_Что сделать_: Перепишите без изменений из текста о черной еврейской одежде отрывок от слов «Черный цвет традиционной» до слов «нас [272] .» включительно.

_Предоставленный текст_:
##############################
Черный цвет традиционной еврейской одежды (хасидская капота) и расхожее представление о «чернявости» самих евреев также, конечно, не исключают «чернильных» эпитетов [271] . О силе способствующего тому контраста можно судить, например, по воспоминаниям генерала Клементия Колачковского, наблюдавшего в 1812 году еврейское население города Мозыря и близлежащих к нему мест Минской губернии:
Помню, в Игумне нас приветствовал помещик-литовец, в красном мальтийском мундире, яркий цвет которого удивительно выделялся среди черной еврейской толпы. <…> Вид их длинного черного платья, меховых шапок и пейсов несколько развеселил нас [272] .
271
Anderson G. The Legend of the Wandering Jew. Providence: Brown University Press, 1965. P. 119, 188–189; Devisse J. The Image of the Black in Western Art. New York: William Morrow, 1979. P. 72–73, 76, 80. Леонид Ливак указывает, впрочем, что стереотип «черного» (черноволосого) еврея получает широкое распространение не ранее XIX века попутно расистскому обоснованию, связывающему евреев и африканцев (Livak L. Prolegomena to the Study of «the jews» in Russian Literature // Jews and Slavs. No. 13. Anti-Semitism and Philo-Semitism in the Slavic World and Western Europe. Haifa; Jerusalem: The University of Haifa — The Hebrew University of Jerusalem, 2004. P. 77. См. также: Felsenstein F. Anti-semitic Stereotypes: A Paradigm of Otherness in English Popular Culture, 1660–1830. Baltimore; London: Johns Hopkins University Press, 1995. P. 248–249).
272
Колачковский К. Записки генерала Колачковского о войне 1812 года // Военно-исторический сборник. 1911. № 4 — цит. по: Лякин В. А. Мозырь в 1812 году//www.museum.ru/museum/l812/library/Lyakin/part02.html.
##############################
_Исходный материал_:
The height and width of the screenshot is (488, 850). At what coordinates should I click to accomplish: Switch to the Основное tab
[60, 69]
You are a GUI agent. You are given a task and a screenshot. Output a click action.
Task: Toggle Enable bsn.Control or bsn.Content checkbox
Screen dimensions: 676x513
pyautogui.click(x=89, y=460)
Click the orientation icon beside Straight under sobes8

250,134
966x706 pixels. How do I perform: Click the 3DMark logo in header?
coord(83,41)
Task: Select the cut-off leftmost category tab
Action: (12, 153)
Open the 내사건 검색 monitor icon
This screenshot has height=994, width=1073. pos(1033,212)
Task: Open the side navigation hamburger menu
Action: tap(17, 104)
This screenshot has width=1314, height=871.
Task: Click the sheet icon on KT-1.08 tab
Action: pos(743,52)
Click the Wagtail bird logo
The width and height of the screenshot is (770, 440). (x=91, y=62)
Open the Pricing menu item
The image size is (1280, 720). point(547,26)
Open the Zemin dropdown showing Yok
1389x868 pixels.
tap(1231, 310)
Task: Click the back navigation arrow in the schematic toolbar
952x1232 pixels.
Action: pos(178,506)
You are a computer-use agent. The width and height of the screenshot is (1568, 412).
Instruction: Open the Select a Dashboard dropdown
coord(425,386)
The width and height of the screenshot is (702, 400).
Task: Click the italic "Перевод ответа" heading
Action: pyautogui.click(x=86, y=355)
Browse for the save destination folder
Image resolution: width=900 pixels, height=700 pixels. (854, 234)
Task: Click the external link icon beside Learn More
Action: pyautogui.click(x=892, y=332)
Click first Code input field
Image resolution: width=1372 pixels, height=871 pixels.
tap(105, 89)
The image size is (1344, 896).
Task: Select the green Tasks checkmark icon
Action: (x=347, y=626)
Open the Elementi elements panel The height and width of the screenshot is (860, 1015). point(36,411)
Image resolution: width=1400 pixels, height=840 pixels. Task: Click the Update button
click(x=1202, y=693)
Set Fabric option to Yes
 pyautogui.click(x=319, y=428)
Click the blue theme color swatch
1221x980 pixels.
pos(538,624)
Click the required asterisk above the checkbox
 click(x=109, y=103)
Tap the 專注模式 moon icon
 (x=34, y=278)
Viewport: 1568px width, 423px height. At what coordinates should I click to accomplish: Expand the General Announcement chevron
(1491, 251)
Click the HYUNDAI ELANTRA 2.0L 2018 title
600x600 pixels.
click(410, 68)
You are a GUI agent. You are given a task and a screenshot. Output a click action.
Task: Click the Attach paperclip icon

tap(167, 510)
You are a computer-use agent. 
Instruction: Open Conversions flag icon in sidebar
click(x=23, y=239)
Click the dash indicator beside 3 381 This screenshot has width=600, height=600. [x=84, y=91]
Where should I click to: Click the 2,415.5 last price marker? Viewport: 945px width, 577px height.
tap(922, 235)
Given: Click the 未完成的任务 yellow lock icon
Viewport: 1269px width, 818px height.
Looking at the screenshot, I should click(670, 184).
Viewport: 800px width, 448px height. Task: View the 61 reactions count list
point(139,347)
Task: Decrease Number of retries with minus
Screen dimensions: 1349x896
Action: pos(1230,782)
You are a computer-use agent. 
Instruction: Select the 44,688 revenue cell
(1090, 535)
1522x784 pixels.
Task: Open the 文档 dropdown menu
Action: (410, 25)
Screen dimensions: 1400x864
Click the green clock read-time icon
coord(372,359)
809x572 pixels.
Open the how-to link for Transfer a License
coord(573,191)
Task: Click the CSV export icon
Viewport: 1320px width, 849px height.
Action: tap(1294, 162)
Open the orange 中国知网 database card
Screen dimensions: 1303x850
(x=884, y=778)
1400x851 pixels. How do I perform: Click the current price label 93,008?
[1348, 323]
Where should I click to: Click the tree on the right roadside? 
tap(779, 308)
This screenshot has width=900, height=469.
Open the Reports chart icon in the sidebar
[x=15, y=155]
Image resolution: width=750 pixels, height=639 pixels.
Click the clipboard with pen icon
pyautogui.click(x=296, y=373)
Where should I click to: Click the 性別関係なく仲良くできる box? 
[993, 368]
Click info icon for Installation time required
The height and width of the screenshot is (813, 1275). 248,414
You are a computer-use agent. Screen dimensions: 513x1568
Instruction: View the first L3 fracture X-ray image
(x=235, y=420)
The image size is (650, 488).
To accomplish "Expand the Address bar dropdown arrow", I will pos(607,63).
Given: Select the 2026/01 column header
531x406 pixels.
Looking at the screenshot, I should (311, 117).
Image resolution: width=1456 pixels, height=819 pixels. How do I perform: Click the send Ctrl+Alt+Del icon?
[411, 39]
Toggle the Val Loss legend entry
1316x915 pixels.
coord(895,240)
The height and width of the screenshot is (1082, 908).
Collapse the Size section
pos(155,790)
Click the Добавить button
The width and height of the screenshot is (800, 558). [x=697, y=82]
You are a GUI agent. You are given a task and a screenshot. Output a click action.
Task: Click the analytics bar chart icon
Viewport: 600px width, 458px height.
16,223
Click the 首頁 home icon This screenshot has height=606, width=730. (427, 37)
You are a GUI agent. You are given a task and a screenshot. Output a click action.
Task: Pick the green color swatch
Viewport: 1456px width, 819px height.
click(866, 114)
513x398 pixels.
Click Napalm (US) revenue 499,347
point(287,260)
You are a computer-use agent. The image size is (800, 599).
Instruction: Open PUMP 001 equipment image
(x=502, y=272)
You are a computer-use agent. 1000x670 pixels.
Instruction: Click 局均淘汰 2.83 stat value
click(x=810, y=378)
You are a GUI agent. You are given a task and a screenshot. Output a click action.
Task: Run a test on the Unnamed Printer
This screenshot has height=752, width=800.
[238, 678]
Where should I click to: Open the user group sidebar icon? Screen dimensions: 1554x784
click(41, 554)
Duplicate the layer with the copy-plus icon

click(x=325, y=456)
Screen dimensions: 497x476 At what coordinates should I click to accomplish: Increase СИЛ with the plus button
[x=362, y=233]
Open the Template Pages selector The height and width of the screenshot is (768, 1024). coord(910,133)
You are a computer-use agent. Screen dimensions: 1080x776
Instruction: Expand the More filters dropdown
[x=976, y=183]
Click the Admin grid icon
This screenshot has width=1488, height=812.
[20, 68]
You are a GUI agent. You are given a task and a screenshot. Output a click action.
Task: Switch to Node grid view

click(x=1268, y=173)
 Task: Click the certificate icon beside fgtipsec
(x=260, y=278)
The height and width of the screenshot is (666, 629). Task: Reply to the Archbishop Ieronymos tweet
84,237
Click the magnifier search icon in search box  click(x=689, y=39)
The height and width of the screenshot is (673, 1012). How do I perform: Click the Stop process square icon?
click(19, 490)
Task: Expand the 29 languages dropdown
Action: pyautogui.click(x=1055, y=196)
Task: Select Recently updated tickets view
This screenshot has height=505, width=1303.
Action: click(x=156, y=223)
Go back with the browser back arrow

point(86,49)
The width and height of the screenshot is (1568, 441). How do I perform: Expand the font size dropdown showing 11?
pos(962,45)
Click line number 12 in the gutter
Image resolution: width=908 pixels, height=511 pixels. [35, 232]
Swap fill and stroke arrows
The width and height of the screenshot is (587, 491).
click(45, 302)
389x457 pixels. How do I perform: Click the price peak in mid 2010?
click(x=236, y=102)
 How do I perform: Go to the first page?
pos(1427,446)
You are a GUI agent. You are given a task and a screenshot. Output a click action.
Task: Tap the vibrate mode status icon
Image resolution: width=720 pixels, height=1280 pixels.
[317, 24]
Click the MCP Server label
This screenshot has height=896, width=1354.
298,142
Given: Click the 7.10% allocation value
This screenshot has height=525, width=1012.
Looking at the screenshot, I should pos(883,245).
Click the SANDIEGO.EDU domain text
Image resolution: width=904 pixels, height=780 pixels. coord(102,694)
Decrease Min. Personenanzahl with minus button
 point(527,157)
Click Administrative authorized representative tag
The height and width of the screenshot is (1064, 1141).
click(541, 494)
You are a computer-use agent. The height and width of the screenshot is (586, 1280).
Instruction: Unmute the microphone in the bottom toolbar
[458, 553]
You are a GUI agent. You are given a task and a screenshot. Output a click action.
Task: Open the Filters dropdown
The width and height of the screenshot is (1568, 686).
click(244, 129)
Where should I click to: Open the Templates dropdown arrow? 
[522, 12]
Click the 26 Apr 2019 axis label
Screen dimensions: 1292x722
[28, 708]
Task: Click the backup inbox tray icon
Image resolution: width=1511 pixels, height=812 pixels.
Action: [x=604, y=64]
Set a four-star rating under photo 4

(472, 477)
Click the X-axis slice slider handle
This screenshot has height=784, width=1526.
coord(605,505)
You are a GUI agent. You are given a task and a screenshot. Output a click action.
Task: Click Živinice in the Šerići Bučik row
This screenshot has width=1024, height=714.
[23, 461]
##############################
_Письменный ответ_:
Черный цвет традиционной еврейской одежды (хасидская капота) и расхожее представление о «чернявости» самих евреев также, конечно, не исключают «чернильных» эпитетов [271] . О силе способствующего тому контраста можно судить, например, по воспоминаниям генерала Клементия Колачковского, наблюдавшего в 1812 году еврейское население города Мозыря и близлежащих к нему мест Минской губернии:
Помню, в Игумне нас приветствовал помещик-литовец, в красном мальтийском мундире, яркий цвет которого удивительно выделялся среди черной еврейской толпы. <…> Вид их длинного черного платья, меховых шапок и пейсов несколько развеселил нас [272] .